# [Description of the task]
Within the material below, count every line with the string "element". Give no more than the number.

------------

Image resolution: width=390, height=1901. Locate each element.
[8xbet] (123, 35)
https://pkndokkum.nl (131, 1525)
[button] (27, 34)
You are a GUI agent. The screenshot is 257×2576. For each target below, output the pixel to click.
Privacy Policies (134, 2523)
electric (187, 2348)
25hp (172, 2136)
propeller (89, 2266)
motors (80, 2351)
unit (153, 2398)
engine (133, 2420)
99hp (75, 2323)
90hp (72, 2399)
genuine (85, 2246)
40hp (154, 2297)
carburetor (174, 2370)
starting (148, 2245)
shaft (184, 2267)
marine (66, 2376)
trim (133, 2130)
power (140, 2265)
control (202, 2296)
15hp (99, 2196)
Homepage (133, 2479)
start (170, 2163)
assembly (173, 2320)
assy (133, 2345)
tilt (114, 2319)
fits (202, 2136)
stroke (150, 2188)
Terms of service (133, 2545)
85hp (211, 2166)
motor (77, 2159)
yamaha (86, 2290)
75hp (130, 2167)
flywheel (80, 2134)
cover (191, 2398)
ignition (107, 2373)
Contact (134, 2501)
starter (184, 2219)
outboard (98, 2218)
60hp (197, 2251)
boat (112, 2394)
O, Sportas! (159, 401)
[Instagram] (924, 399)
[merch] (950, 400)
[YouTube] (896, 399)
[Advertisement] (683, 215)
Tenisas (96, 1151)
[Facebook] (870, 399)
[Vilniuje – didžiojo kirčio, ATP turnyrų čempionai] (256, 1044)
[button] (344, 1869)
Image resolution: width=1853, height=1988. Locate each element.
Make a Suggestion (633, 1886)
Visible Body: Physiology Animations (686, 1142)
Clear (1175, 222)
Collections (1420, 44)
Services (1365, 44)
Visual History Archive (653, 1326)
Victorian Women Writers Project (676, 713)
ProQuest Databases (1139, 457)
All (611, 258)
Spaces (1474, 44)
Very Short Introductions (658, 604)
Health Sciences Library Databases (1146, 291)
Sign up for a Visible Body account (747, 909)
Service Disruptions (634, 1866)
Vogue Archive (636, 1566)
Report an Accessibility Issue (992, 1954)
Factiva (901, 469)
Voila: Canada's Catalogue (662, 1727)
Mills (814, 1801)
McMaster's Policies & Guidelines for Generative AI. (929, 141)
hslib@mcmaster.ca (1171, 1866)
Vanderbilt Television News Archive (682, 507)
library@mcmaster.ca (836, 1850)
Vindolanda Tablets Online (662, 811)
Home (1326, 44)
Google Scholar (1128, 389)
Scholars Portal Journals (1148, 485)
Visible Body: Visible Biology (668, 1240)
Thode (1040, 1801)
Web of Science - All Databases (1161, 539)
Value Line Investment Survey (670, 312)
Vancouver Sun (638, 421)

------------

# [Answer box]
2